§ **ABOUT THIS EXERCISE**
Looking at the records below, say how many lines include "icon", and add nothing else.

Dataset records
• • • • •

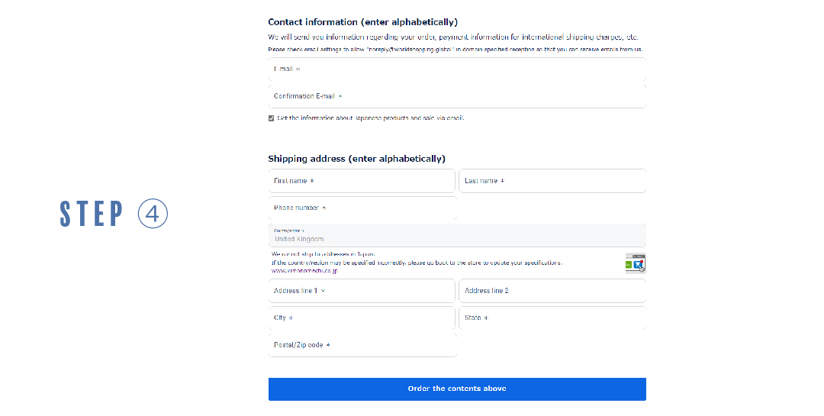Screen dimensions: 824x416
Task: Click the STEP label text
Action: click(92, 214)
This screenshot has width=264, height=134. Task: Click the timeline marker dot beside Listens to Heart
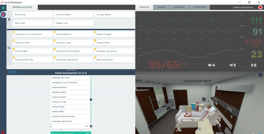(91, 100)
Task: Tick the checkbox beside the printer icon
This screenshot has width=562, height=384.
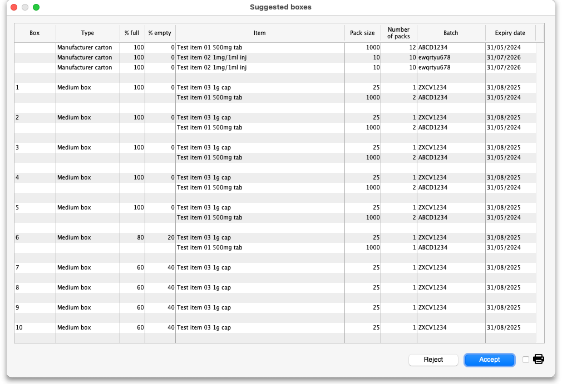Action: (x=526, y=360)
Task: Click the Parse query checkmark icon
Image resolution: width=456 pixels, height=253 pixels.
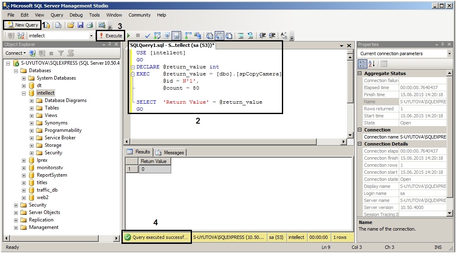Action: (x=148, y=36)
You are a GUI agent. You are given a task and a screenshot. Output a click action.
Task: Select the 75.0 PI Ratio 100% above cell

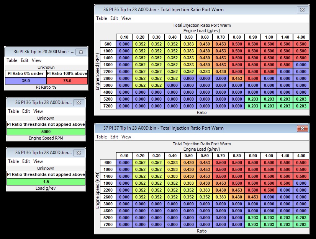(x=67, y=81)
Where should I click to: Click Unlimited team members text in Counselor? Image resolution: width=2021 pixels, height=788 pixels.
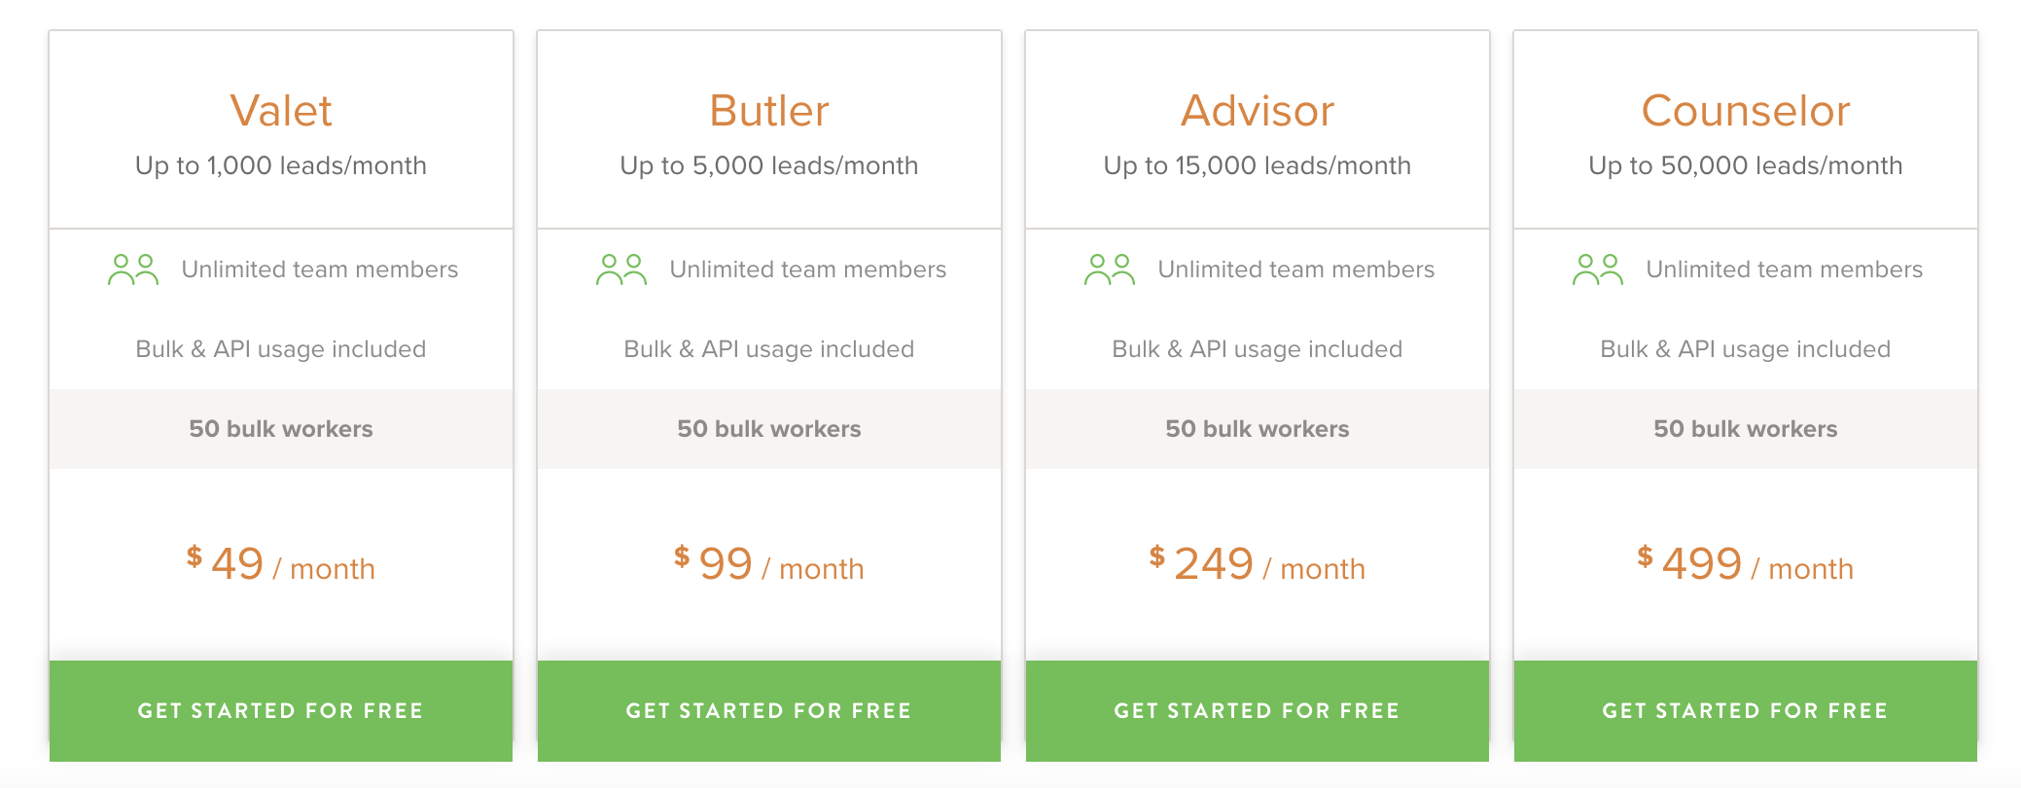point(1784,269)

• • • • •

§ **RESPONSE**
2